Power Tools For The Web
Susy is a design-agnostic set of tools for creating powerful, custom layouts. We didn’t want another grid system full of rules and restrictions — we wanted a power tool for building our own damn systems. Version Three is trimmed down to it’s most basic components — functions that can be used to build any grid system.
- Susy Website | @SassSusy
- Susy3 Intro | Spread in Susy3
- Susy3 Documentation
- Susy1/Susy2 Documentation
Quotes
“I like the idea of grids-on-demand, rather than a strict framework.”

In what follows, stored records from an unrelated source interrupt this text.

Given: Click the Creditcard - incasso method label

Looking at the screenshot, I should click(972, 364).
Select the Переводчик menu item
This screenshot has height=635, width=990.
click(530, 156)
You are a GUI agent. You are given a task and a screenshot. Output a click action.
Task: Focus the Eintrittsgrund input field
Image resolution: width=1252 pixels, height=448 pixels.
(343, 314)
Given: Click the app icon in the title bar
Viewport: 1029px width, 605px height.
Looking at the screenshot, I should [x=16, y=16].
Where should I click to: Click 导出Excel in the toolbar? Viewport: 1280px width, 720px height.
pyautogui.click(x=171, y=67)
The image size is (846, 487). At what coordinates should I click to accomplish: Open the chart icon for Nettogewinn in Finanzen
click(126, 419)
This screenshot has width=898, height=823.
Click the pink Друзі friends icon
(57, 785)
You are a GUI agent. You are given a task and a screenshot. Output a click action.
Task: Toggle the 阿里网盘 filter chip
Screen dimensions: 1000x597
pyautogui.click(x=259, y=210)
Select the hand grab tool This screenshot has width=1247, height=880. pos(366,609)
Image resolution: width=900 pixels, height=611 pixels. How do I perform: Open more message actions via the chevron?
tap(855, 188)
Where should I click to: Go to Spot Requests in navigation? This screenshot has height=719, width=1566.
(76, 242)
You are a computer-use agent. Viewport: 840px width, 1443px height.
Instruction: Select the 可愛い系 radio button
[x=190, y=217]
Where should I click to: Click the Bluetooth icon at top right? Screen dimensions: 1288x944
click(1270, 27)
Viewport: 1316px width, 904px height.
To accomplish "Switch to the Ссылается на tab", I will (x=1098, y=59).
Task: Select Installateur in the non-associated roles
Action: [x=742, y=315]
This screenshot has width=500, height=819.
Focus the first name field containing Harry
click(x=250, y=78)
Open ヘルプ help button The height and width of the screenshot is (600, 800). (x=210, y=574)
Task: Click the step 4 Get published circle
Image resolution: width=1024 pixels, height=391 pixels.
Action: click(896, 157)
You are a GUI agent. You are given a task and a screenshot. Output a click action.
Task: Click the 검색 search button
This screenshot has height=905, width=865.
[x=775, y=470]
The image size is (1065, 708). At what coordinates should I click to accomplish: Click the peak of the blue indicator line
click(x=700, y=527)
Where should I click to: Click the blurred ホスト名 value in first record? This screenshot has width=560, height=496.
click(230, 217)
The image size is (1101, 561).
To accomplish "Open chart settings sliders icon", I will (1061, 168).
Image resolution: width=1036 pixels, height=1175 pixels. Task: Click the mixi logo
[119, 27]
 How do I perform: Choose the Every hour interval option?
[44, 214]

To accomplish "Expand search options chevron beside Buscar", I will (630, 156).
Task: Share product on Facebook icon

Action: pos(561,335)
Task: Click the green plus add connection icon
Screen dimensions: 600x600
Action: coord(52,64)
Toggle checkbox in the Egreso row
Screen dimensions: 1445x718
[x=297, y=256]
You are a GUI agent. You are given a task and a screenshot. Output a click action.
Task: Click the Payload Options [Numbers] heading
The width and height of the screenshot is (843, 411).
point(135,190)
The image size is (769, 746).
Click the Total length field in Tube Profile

– Chris Coyier, CSS Tricks
“Susy and Zendesk have been getting along magically… It’s precisely what you need and nothing more.”
— Stephany Varga, Zendesk
“If you’re interested in reading Sass poetry, be sure to look at Susy’s source code!”
— Hugo Giraudel, SitePoint
Resources
Installation
npm install susy
There are two imports to choose from.
The default sass/susy
comes with
un-prefixed versions of the core API functions.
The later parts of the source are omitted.